Passions & Places

Olive Ascolane

The Olives of Ascoli

Table olives are just as precious the tender ascolana olive, called Picena by the classical latins, is exclusives. Good, juicy, easy to digest, it is by far the best green table olive on the world. Also if the production area is more vast, the ideal habitat is near Ascoli Piceno, It is originated from clumbing travertine, calcareous rocks plus flowing water and a cold temperature, ideal for plants. The Ascolana olive enjoys renewed preference. Plinio testified that it contains little acid and it is the best salted. More recent statements are connected to Pope Sisto V, Garibaldi, Rossini… Due to its fragility, the Ascolana olive risks extinction, when the laborious ascolan woman surrender to the hard work of hand picking it.

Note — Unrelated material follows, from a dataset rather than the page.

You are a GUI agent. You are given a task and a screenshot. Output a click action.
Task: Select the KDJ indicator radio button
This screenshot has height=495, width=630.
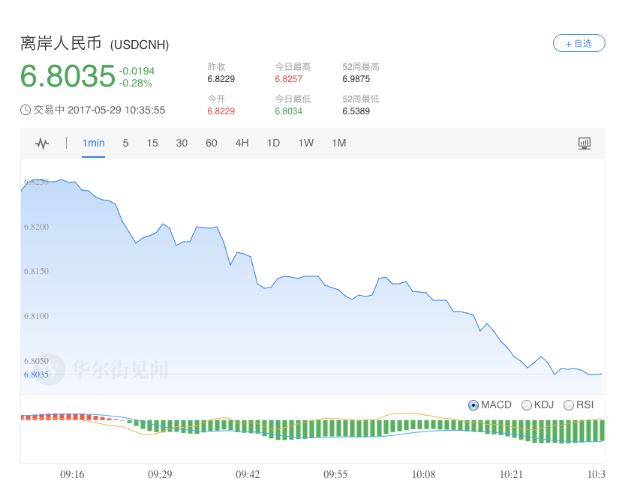click(526, 405)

It’s well known in the world for the very tasty way it is prepared: the oliva ascolana fritta (stuffed and fried). If the technique and row material are original, the result is unrepeatable.

Ascoli stuffed olives
Ingredients: 100 olives, 300 grams of lean pork and 1 Kg of lean veal, 100 grams of chicken breasts, 100 grams of turkey, 150 grams of parmesan cheese, eggs, olive oil, Falernian wine, onion, carrot, celery, bread-crumbs, salt and nutmeg.
Mixing: lightly brown the vegetables and the meat, sprinkle them with white wine and leave to cook for 10 minutes. Mince them and bind the mixture with egg, Parmesan and nutmeg.
Preparation: stone the olives and coat with flour, beaten eggs and bread-crumbs. Fry in extra virgin olive oil.